For the record, however, there is no doubt that Epicurus divided up pleasures into at least 2 different but related kinds. No matter what, we have to account for:
Unfortunately i cannot agree even with this statement. There is not doubt that Diogenes Laertius makes the assertion that that K/K distinction was significant to Epicurus, but there is strong reason to believe that Diogenes Laertius is wrong. And to "account for" the references that are cited is exactly what Gosling and Taylor and Nikolsky go through in great detail. The issue is not whether DL said what he said, but whether DL was right in saying it, and that's the crux of the problem.
We also know that for example Epicurus divided things into "natural and necessary," and that that distinction was significant to be recorded several places very clearly, including the principal doctrines, the letter to Menoeceus, and the vatican sayings
Whatever Epicurus may have thought about K/K, those thoughts were not significant enough to make it into those key documents. Here again, references to ataraxia and aponia are not admitted to be relevant to any kind of K/K distinction. The K/K distinction simply does not appear when the key aspect of pleasure as the good is discussed in the main places where pleasure is addressed.

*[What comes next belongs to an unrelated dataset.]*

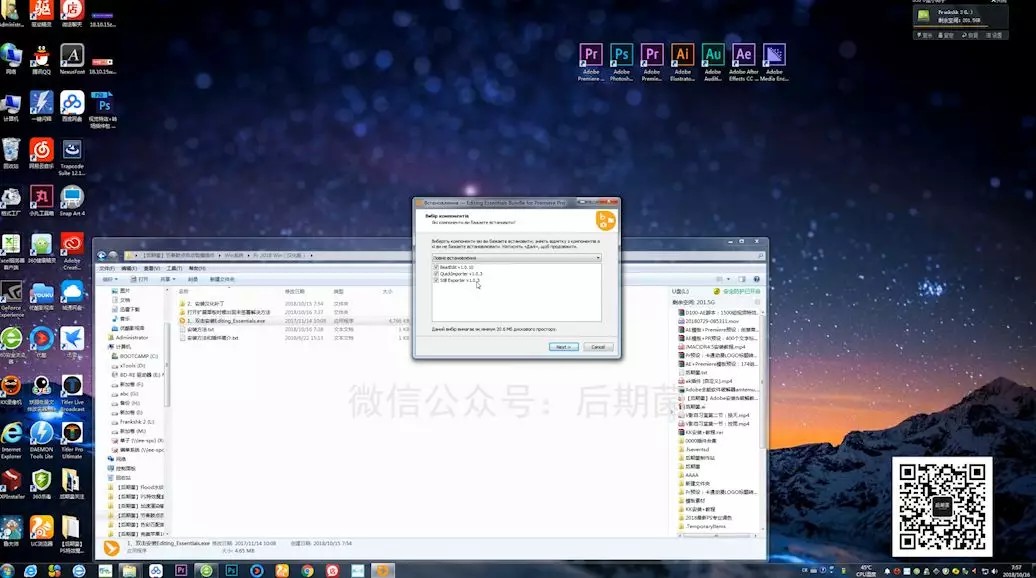The height and width of the screenshot is (578, 1036).
Task: Open the 共享 dropdown in Explorer toolbar
Action: click(x=168, y=279)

And the reason why this is worth getting to the bottom of is what we see happening here - what is hardly more than a footnote in DL assumes significance out of all proportion to anything else, and comes to be seized on so as to take the place of the core original point about pleasure in the first place.
That's a large part of the reason Cicero seized on it -- to use as a battering ram to make the whole discussion of pleasure seem nonsensical.